# [Your assignment]
The answer is to consist only of an exact retyping of the lines from the one containing "Task: Toggle the Wrap Text button" to the end of the entries, without pictures.

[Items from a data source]
╔══
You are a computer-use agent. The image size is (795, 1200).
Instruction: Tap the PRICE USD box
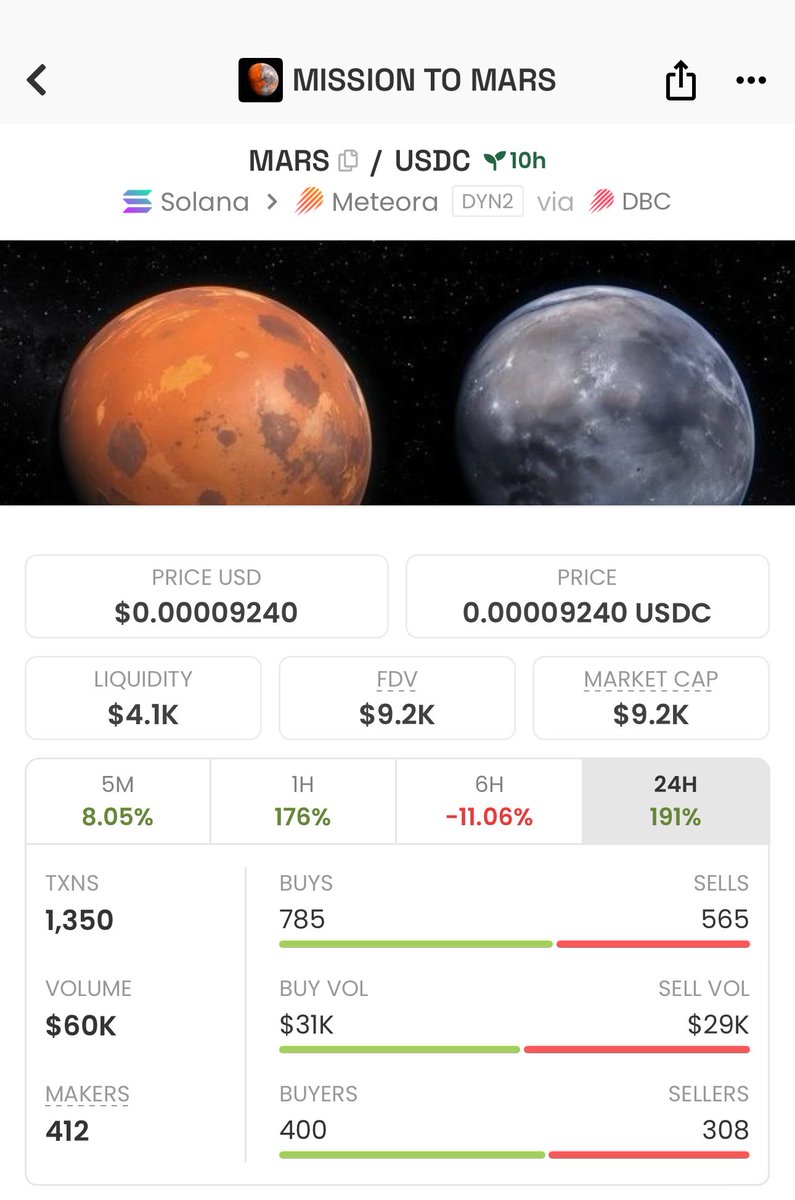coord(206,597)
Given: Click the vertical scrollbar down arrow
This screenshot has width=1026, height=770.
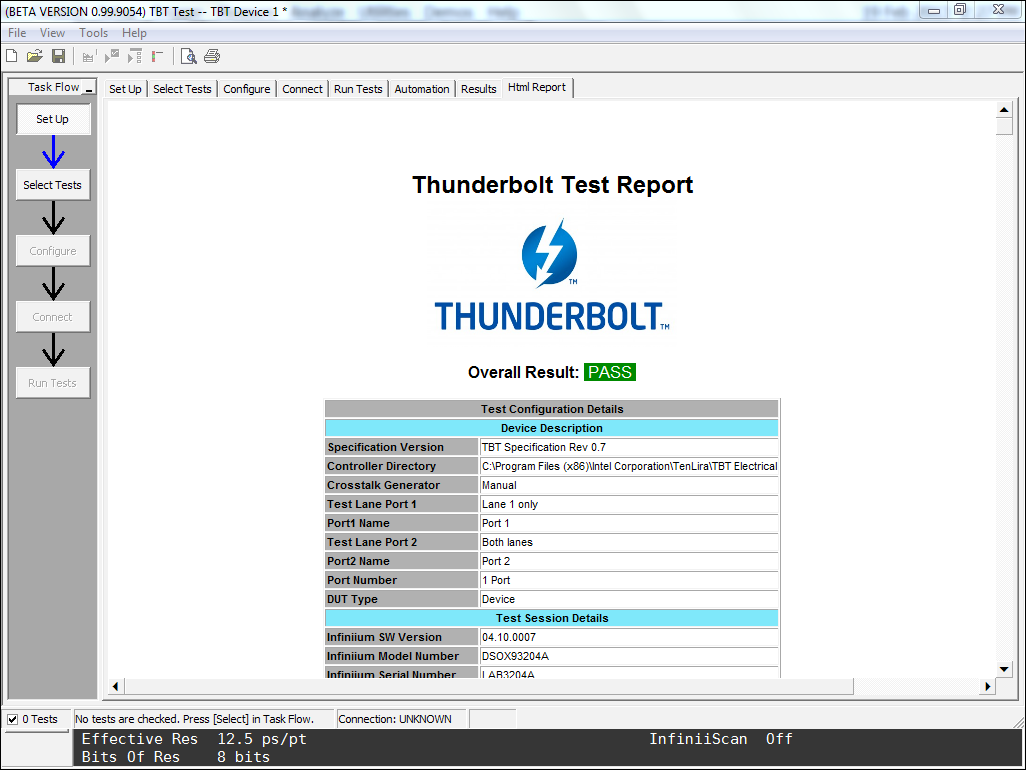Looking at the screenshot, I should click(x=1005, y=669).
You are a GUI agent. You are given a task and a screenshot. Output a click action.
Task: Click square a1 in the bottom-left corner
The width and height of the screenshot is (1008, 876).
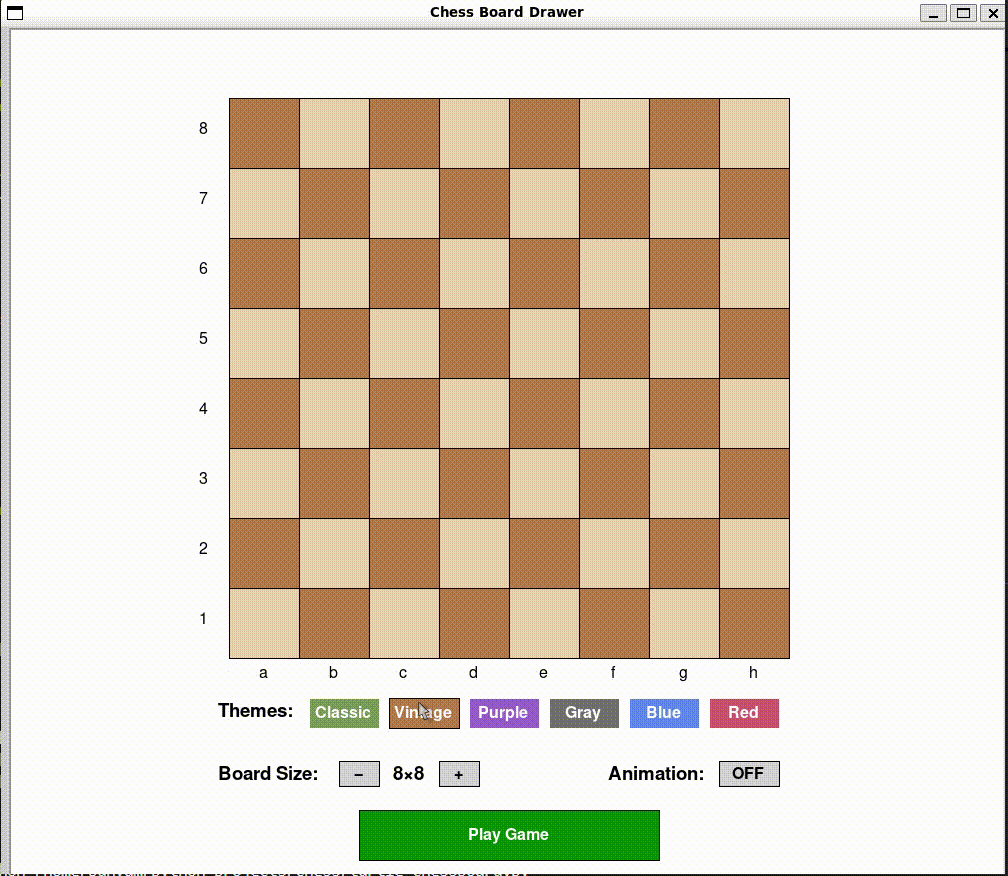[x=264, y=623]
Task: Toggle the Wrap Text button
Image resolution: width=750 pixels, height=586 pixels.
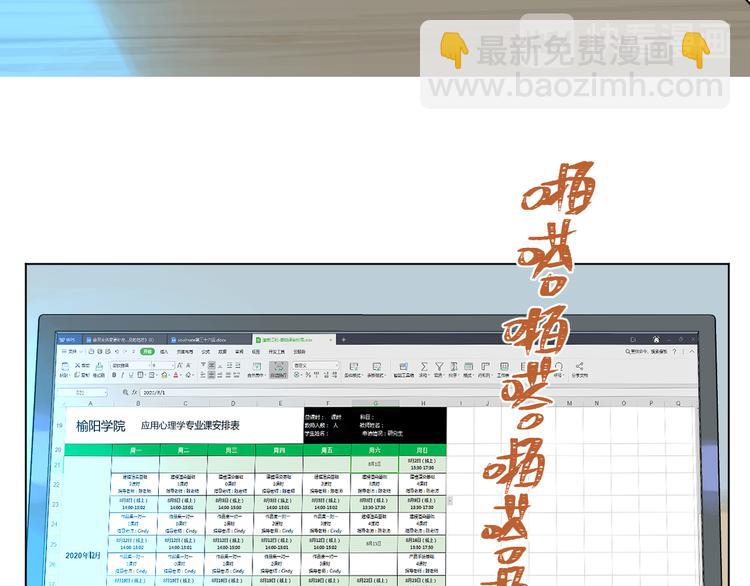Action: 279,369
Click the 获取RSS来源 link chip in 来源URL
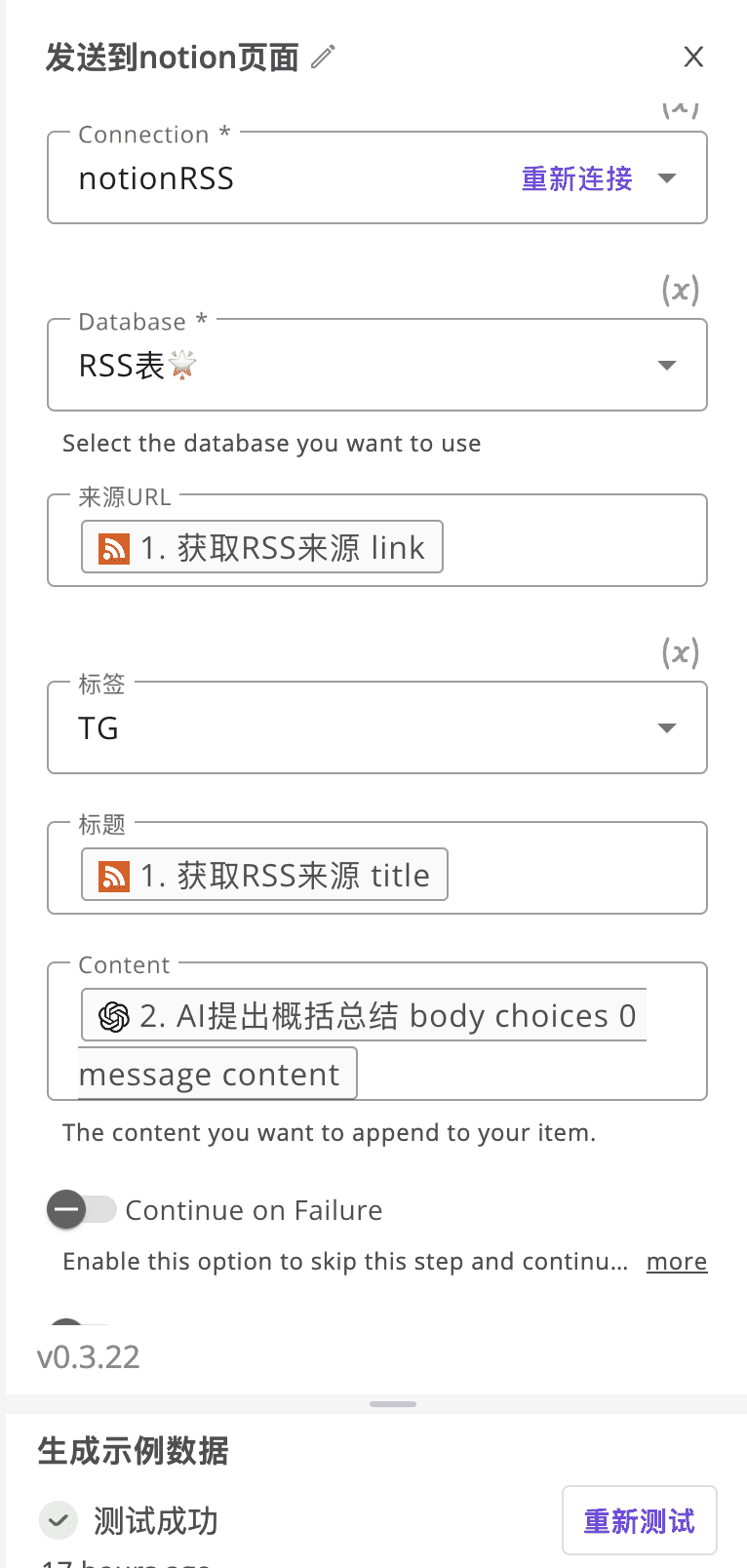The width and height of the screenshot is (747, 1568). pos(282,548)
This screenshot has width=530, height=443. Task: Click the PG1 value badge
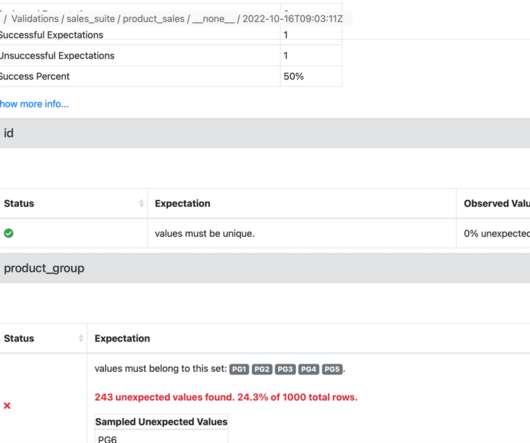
╚══
# [Expected output]
Task: Toggle the Wrap Text button
Image resolution: width=750 pixels, height=586 pixels.
Action: 279,369
Click the 获取RSS来源 link chip in 来源URL
The width and height of the screenshot is (747, 1568). pos(282,548)
This screenshot has width=530, height=443. Task: Click the PG1 value badge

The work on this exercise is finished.